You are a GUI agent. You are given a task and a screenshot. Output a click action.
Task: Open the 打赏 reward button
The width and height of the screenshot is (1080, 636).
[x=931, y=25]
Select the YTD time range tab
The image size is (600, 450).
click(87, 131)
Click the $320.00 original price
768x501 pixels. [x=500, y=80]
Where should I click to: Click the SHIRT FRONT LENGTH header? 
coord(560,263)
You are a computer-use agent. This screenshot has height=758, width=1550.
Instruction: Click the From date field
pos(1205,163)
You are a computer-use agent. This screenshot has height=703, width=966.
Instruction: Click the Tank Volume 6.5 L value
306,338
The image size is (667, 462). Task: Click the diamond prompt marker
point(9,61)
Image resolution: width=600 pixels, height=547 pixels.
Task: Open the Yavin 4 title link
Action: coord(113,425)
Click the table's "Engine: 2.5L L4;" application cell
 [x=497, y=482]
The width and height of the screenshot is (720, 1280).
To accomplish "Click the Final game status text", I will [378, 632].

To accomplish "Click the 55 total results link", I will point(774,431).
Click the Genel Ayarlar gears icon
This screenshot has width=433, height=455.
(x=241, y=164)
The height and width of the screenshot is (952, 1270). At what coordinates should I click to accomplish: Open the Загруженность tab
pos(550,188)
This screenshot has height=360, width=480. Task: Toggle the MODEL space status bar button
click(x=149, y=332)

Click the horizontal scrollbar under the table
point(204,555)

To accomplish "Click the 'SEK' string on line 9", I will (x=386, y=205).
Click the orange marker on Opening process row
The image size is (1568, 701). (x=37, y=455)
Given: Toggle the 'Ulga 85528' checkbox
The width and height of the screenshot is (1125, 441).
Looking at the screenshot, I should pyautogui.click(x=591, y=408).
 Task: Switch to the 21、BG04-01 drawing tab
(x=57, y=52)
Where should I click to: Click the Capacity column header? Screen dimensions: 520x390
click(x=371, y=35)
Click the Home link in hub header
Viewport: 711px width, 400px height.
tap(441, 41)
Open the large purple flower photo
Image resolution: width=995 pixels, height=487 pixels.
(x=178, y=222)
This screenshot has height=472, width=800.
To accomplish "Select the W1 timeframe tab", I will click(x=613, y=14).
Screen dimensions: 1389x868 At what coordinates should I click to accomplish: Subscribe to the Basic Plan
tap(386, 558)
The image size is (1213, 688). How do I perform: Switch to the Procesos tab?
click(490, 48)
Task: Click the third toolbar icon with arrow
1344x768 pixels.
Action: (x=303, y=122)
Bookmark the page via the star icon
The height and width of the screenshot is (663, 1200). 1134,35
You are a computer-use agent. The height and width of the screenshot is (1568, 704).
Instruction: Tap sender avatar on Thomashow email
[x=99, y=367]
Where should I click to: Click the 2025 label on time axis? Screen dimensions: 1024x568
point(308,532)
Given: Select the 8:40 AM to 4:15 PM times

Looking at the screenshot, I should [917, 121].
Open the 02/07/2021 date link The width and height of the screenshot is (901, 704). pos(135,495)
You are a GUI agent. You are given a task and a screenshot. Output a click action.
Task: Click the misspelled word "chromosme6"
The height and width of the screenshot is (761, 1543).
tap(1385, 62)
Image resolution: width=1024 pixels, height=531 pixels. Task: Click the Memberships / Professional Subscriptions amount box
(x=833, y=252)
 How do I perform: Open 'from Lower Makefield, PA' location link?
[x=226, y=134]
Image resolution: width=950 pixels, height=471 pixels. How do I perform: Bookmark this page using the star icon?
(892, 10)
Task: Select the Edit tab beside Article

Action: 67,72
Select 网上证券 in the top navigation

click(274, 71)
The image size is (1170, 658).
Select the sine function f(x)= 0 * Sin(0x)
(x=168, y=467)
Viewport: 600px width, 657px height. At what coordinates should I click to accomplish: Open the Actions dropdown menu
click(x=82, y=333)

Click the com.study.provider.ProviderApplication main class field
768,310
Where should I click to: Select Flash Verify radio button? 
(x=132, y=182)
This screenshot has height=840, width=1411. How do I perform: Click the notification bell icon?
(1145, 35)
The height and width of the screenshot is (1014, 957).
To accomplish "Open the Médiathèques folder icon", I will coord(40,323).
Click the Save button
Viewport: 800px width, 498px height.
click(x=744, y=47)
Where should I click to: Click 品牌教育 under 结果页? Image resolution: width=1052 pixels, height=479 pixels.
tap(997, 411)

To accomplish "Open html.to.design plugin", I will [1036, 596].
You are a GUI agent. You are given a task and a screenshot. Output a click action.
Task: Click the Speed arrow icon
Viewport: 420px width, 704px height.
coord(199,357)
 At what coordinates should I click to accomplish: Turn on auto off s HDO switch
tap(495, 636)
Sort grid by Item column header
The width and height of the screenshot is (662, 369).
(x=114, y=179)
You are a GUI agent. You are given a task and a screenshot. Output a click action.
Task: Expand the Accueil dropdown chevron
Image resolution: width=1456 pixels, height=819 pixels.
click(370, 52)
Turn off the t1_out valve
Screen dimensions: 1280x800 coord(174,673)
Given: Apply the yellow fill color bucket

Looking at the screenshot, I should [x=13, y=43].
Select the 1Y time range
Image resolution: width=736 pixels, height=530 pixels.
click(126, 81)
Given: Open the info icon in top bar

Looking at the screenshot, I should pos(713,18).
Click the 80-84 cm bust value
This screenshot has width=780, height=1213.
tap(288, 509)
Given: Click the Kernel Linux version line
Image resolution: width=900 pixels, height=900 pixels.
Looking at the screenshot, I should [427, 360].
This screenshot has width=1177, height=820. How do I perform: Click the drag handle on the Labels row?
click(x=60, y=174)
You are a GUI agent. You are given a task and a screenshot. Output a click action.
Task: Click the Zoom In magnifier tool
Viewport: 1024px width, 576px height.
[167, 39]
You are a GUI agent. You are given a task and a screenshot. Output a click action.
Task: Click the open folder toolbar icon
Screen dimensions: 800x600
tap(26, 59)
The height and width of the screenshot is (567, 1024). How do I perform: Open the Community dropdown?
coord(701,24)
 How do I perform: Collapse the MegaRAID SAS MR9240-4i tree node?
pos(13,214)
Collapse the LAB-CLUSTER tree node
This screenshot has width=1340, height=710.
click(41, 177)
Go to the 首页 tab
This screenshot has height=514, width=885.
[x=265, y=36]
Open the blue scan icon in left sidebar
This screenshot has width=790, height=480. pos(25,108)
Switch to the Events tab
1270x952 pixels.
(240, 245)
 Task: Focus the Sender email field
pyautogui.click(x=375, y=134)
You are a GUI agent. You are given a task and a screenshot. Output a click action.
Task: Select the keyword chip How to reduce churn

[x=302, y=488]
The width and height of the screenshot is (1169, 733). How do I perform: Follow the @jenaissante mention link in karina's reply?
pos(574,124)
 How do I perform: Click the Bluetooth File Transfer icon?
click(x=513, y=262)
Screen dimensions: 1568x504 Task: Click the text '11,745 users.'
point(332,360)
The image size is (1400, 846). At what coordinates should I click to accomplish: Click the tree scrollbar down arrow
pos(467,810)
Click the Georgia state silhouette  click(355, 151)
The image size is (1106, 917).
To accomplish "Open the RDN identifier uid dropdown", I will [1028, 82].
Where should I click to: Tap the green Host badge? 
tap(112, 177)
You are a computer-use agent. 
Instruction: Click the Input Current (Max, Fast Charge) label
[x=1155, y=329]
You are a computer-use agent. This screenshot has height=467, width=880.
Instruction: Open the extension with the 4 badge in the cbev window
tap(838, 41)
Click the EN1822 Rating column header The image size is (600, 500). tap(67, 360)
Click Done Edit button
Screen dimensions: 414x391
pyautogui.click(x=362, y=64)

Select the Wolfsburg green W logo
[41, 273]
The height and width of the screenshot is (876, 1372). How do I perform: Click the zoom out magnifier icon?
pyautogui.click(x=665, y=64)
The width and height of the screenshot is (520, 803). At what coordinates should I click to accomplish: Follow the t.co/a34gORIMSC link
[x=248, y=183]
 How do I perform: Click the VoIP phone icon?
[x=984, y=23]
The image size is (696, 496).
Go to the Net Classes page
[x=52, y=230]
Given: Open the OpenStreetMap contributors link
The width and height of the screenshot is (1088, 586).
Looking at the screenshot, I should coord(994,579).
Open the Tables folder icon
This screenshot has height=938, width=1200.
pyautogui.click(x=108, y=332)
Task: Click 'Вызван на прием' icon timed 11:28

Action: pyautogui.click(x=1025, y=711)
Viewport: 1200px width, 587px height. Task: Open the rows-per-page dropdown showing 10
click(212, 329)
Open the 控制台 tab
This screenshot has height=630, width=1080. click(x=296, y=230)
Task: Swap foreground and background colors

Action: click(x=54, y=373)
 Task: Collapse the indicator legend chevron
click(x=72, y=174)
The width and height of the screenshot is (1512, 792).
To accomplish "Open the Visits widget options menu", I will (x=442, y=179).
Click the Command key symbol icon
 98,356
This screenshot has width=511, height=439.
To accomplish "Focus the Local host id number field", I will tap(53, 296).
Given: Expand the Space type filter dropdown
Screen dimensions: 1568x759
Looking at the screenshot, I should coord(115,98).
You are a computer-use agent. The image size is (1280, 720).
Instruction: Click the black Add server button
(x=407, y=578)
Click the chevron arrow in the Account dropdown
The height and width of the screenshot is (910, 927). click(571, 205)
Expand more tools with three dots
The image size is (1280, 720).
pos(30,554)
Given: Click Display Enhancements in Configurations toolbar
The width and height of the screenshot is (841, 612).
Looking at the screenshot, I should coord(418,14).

====

[WHAT THE TASK ASKS]:
All that is wanted is an exact copy of the lines above from the one with "The width and height of the screenshot is (1512, 792)." through the one with "This screenshot has width=511, height=439.", with both ends included.

[THE COMPLETED TASK]:
The width and height of the screenshot is (1512, 792).
To accomplish "Open the Visits widget options menu", I will (x=442, y=179).
Click the Command key symbol icon
 98,356
This screenshot has width=511, height=439.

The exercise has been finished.